¿Cómo deben ser valoradas las capturas de pantalla en el marco de un proceso judicial?

¿Cómo deben ser valoradas las capturas de pantalla en el marco de un proceso judicial?

De este tema se ocupó recientemente la Corte Constitucional al analizar, entre otras, cuál es el valor probatorio que revisten las capturas de pantalla de los menajes de datos en el ordenamiento jurídico colombiano.

Consideraciones de la Corte Constitucional

Un mensaje de datos, según recordó la Corte en los términos de la Ley 527 de 1999, es “[l]a información generada, enviada, recibida, almacenada o comunicada por medios electrónicos, ópticos o similares, como pudieran ser, entre otros, el Intercambio Electrónico de Datos (EDI), Internet, el correo electrónico, el telegrama, el télex o el telefax”. La misma ley señala con precisión que “[n]o se negarán efectos jurídicos, validez o fuerza obligatoria a todo tipo de información por la sola razón de que esté en forma de mensaje de datos”.

Por su parte, el Código General del Proceso establece que los mensajes de datos: (i) se presumen auténticos (artículo 244); (ii) tienen valor probatorio (artículo 247); y (iii) pueden ser utilizados como medio de notificación (artículo 291).
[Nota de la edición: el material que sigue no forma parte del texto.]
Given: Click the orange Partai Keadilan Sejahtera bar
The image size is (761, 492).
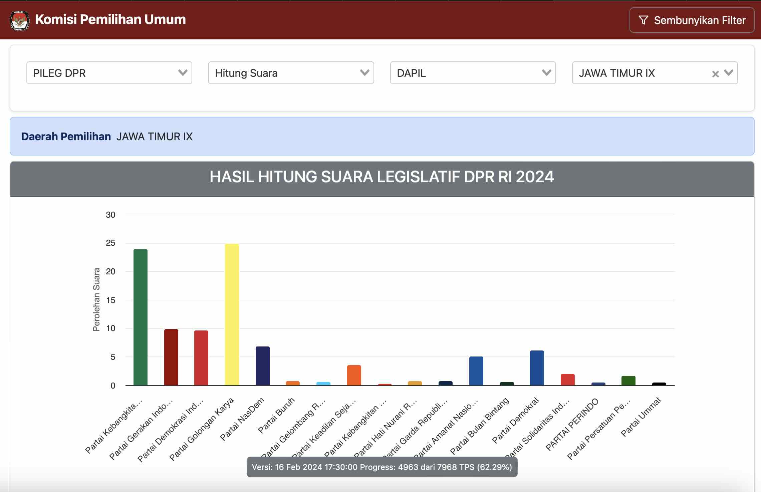Looking at the screenshot, I should tap(354, 375).
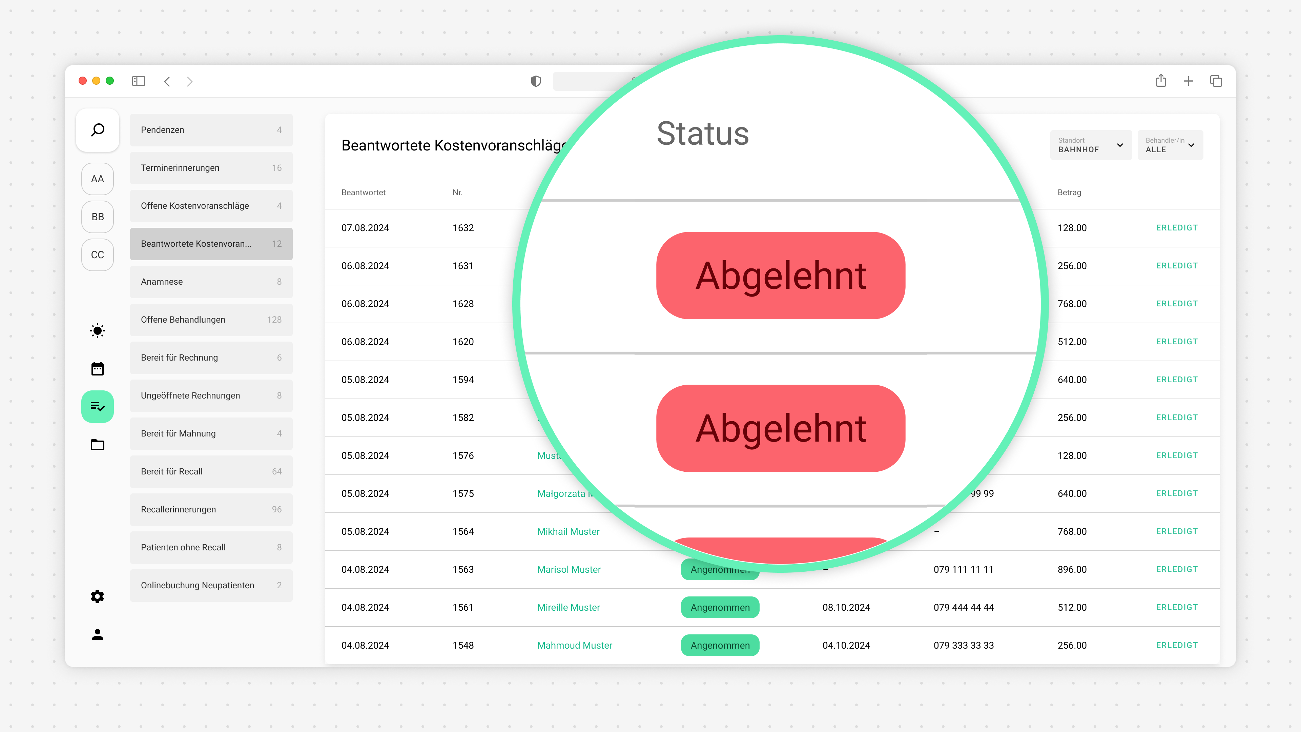Click the privacy shield icon
This screenshot has width=1301, height=732.
(x=536, y=81)
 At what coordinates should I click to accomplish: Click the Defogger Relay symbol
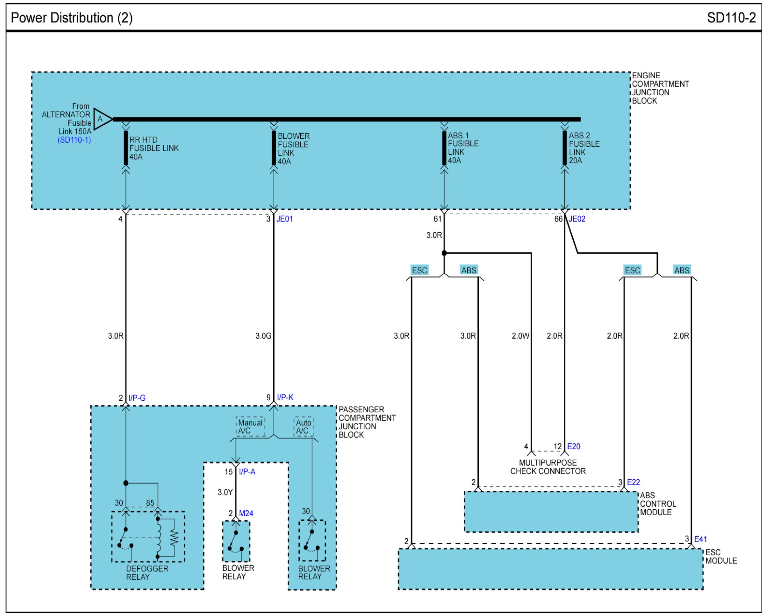tap(148, 537)
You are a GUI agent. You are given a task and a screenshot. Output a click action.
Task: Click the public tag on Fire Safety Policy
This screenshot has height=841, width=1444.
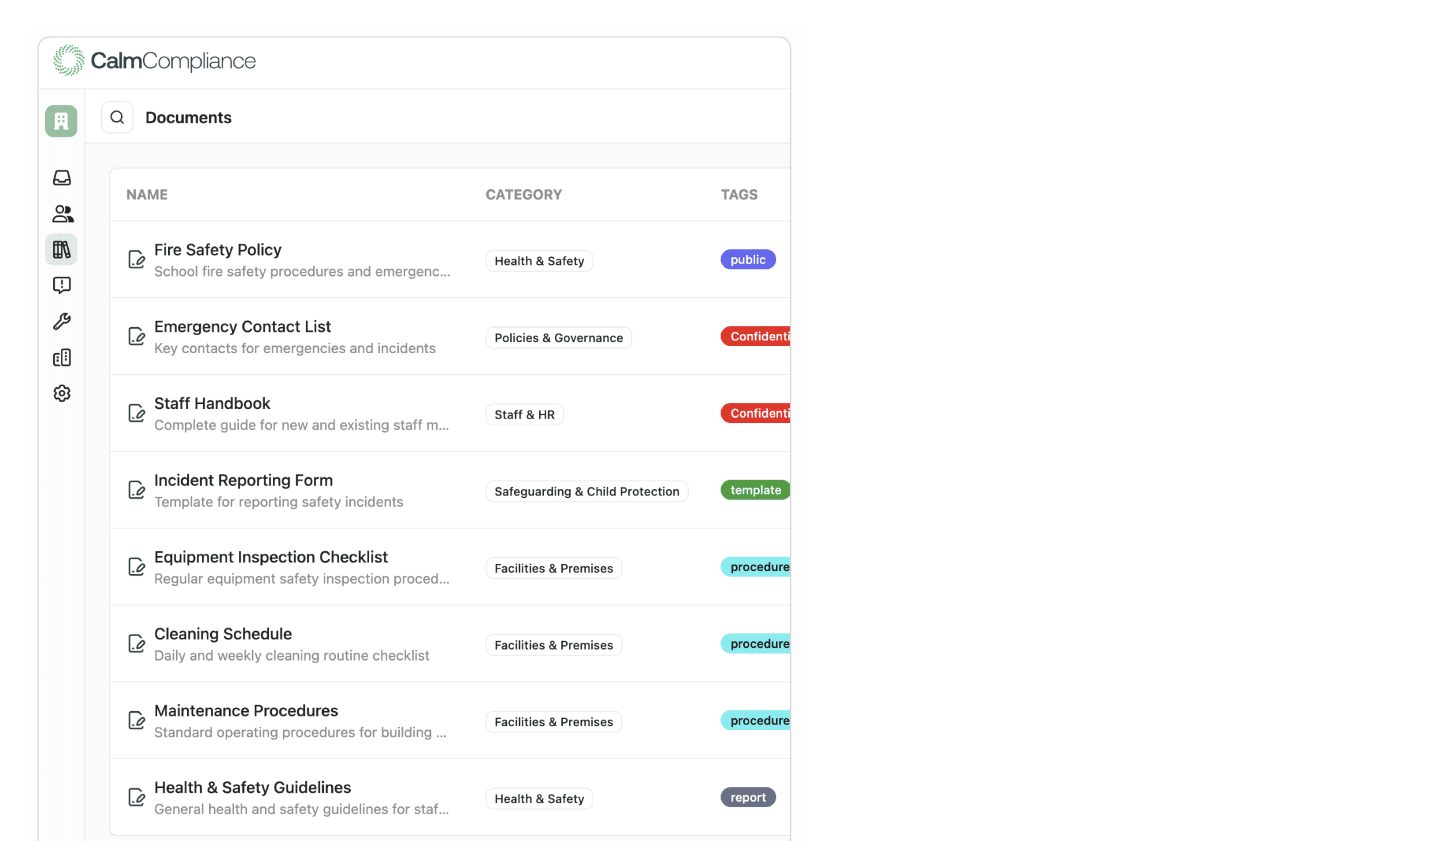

Por otra parte, los artículos 20 y 21 de la Ley 527 de 1999 establecen que: (i) sin el acuse de recibo de un mensaje de datos se puede entender que este no ha sido enviado si “el iniciador ha solicitado o acordado con el destinatario que se acuse recibo” (artículo 20); y (ii)“[c]uando el iniciador recepcione acuse recibo del destinatario, se presumirá que éste ha recibido el mensaje de datos”.

En el contexto de estas disposiciones, para el máximo tribunal constitucional

la remisión del mensaje no es prueba plena de la recepción del mismo, pues dicho efecto fue otorgado al denominado acuse de recibido. El punto es, pues, definir cómo se debe incorporar al expediente el denominado acuse de recibido, esto es, si debe reposar en el expediente el soporte electrónico respectivo o si, ante la ausencia de este, se pueden aportar como pruebas documentales, bien las impresiones del mensaje o bien las capturas de pantalla.
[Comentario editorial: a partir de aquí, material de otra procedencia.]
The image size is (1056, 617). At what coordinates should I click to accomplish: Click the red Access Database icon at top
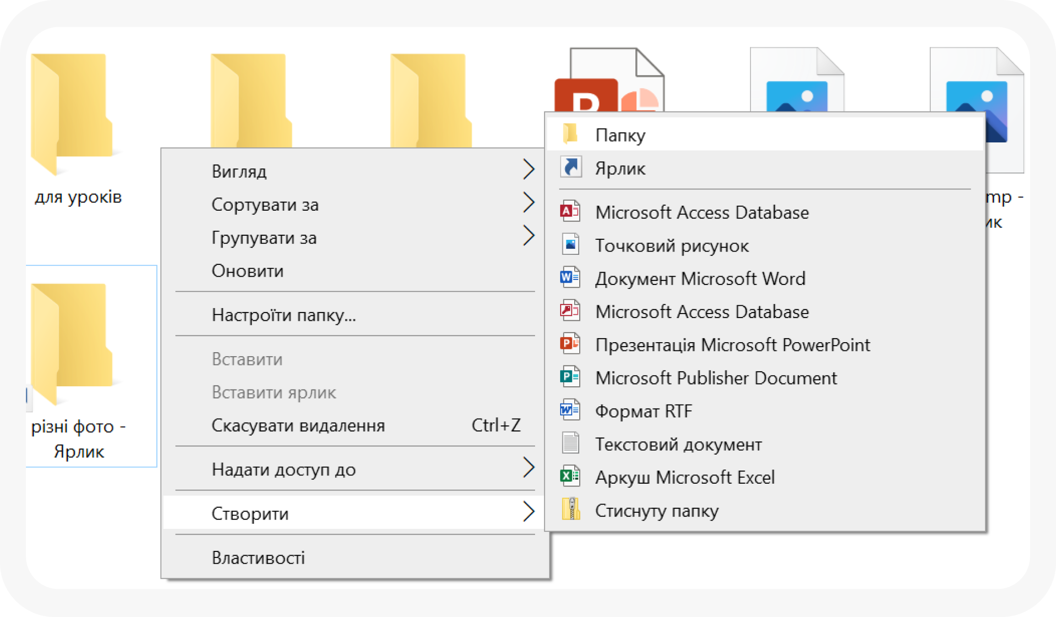(570, 212)
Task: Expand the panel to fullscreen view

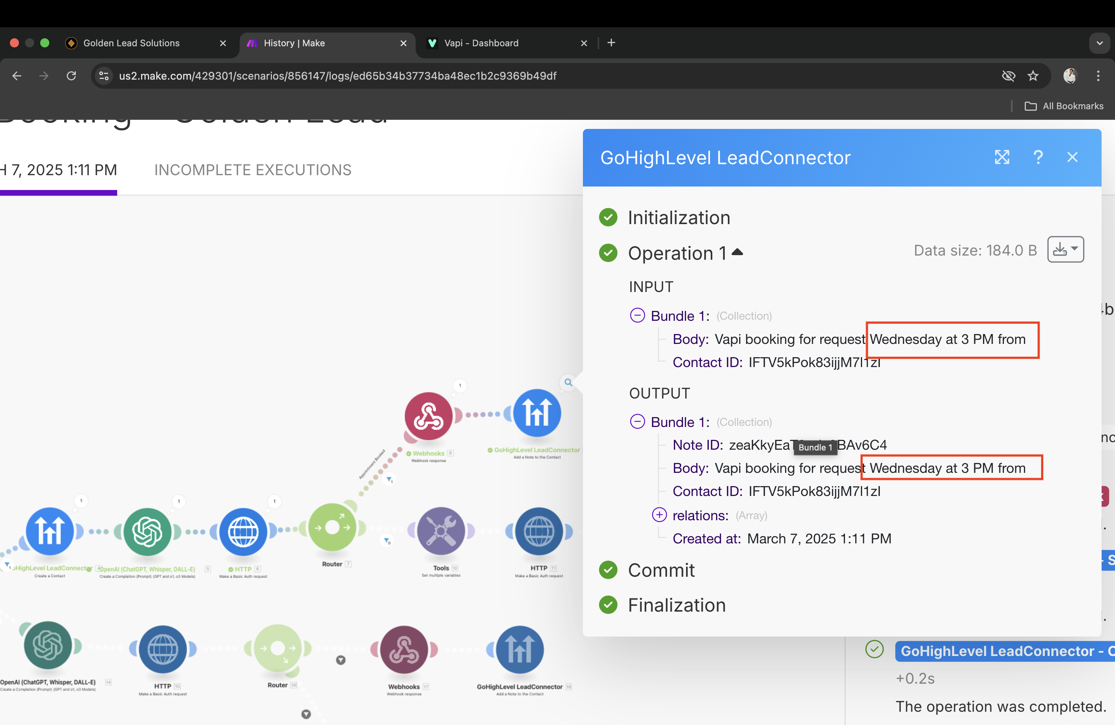Action: (1002, 157)
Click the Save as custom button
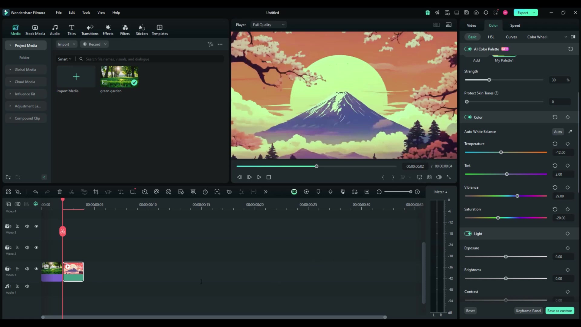581x327 pixels. click(x=560, y=311)
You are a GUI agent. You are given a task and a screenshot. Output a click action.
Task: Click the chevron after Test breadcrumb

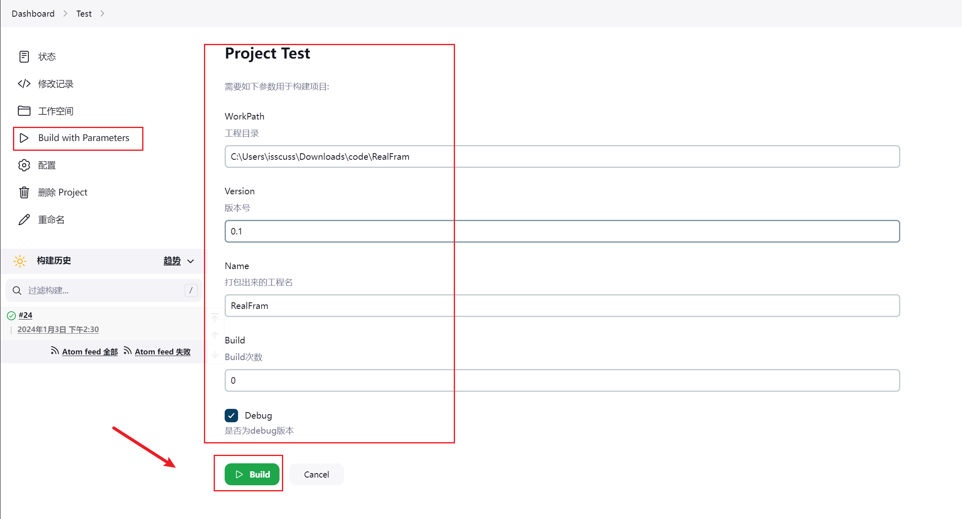click(x=102, y=13)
Sobre este último punto el alto tribunal reiteró que “si bien es cierto que las capturas de pantalla tienen valor probatorio, como lo reconocen el Consejo de Estado y la Corte Suprema de Justicia, también lo es que dicho valor es atenuado o indiciario”.
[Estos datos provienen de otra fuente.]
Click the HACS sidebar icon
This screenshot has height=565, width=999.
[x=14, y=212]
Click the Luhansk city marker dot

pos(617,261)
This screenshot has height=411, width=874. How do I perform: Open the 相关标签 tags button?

Esto, en la medida en que existe la posibilidad de “que, mediante un software de edición, un archivo digital impreso que contenga texto pueda ser objeto de alteraciones o supresiones En ese sentido, la Corte Constitucional estableció que las capturas de pantalla, también denominadas “pantallazos”, tendrán que ser analizados con “los demás medios de prueba” debidamente aportados al expediente.

(…)

En suma, a la luz de la normativa y la jurisprudencia reseñada, la Sala de Revisión considera que: (i) los mensajes de datos son pruebas válidas en el ordenamiento colombiano; (ii) es deseable que se plasmen firmas digitales y, en general, que se acuda a los medios de prueba que permitan autenticar el contenido de los mensajes de datos, su envío y recepción; (iii) sin perjuicio de lo anterior, las copias impresas y las capturas de pantalla tienen fuerza probatoria, las cuales deberán ser analizadas bajo el principio de la sana crítica y partiendo de la lealtad procesal y la buena fe; (iv) en todo caso, su fuerza probatoria es la de los indicios, lo que supone la necesidad de valoración conjunta con todos los medios de prueba debidamente incorporados al plenario; y (v) cuando se notifica o comunica por medio de un mensaje de datos, los términos procesales no pueden empezar a contar sino hasta el momento en el que el iniciador recepcione “acuse de recibo” o, en su defecto, cuando se pueda constatar, por cualquier medio, el acceso del destinatario al mensaje de datos.